DATA RECORDS –
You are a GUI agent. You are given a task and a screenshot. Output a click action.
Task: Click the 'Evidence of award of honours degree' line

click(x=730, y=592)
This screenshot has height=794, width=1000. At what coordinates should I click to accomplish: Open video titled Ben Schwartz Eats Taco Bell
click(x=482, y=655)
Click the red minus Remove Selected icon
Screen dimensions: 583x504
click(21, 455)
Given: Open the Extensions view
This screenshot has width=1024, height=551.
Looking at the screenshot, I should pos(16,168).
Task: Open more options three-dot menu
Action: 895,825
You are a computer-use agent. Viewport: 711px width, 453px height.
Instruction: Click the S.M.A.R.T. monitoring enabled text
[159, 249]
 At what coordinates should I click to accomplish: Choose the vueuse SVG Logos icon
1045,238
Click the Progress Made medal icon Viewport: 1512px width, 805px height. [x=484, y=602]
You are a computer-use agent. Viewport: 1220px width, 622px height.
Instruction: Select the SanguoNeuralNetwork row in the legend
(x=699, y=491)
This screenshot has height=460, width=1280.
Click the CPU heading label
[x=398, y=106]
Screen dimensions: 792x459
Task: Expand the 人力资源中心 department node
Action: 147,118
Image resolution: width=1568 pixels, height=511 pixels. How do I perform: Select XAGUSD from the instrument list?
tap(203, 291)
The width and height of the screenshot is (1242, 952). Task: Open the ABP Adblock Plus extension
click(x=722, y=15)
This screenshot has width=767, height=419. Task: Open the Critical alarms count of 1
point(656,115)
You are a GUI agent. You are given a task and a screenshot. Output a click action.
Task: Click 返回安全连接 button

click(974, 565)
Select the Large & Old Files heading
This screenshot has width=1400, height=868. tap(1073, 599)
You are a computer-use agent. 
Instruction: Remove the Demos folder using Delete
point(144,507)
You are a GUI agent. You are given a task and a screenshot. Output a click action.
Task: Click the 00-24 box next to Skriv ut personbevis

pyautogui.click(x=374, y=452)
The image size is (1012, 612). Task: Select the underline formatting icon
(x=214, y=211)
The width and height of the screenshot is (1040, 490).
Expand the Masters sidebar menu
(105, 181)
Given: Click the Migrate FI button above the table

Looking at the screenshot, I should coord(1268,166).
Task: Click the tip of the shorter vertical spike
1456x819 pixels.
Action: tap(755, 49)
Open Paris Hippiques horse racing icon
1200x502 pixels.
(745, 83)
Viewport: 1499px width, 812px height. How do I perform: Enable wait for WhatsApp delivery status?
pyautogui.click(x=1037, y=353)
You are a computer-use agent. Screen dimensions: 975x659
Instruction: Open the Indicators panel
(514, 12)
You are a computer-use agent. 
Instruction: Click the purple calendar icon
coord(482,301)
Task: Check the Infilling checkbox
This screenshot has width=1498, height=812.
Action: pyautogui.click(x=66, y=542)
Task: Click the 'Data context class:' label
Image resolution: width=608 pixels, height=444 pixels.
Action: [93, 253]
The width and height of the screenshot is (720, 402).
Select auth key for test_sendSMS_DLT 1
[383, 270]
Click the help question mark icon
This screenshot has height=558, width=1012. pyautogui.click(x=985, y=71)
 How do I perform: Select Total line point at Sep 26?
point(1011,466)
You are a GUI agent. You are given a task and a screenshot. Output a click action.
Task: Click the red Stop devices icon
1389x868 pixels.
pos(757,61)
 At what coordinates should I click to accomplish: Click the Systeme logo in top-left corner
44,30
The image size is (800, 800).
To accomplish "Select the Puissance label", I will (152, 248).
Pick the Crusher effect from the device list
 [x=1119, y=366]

THE PROBLEM – Recast the lines from the start of the records through the line containing "point(656,115)" as a JSON list of strings, one string per line, with blank lines left out.

WRITTEN SOLUTION –
[
  "You are a GUI agent. You are given a task and a screenshot. Output a click action.",
  "Task: Click the 'Evidence of award of honours degree' line",
  "click(x=730, y=592)",
  "This screenshot has height=794, width=1000. At what coordinates should I click to accomplish: Open video titled Ben Schwartz Eats Taco Bell",
  "click(x=482, y=655)",
  "Click the red minus Remove Selected icon",
  "Screen dimensions: 583x504",
  "click(21, 455)",
  "Given: Open the Extensions view",
  "This screenshot has width=1024, height=551.",
  "Looking at the screenshot, I should pos(16,168).",
  "Task: Open more options three-dot menu",
  "Action: 895,825",
  "You are a computer-use agent. Viewport: 711px width, 453px height.",
  "Instruction: Click the S.M.A.R.T. monitoring enabled text",
  "[159, 249]",
  " At what coordinates should I click to accomplish: Choose the vueuse SVG Logos icon",
  "1045,238",
  "Click the Progress Made medal icon Viewport: 1512px width, 805px height. [x=484, y=602]",
  "You are a computer-use agent. Viewport: 1220px width, 622px height.",
  "Instruction: Select the SanguoNeuralNetwork row in the legend",
  "(x=699, y=491)",
  "This screenshot has height=460, width=1280.",
  "Click the CPU heading label",
  "[x=398, y=106]",
  "Screen dimensions: 792x459",
  "Task: Expand the 人力资源中心 department node",
  "Action: 147,118",
  "Image resolution: width=1568 pixels, height=511 pixels. How do I perform: Select XAGUSD from the instrument list?",
  "tap(203, 291)",
  "The width and height of the screenshot is (1242, 952). Task: Open the ABP Adblock Plus extension",
  "click(x=722, y=15)",
  "This screenshot has width=767, height=419. Task: Open the Critical alarms count of 1",
  "point(656,115)"
]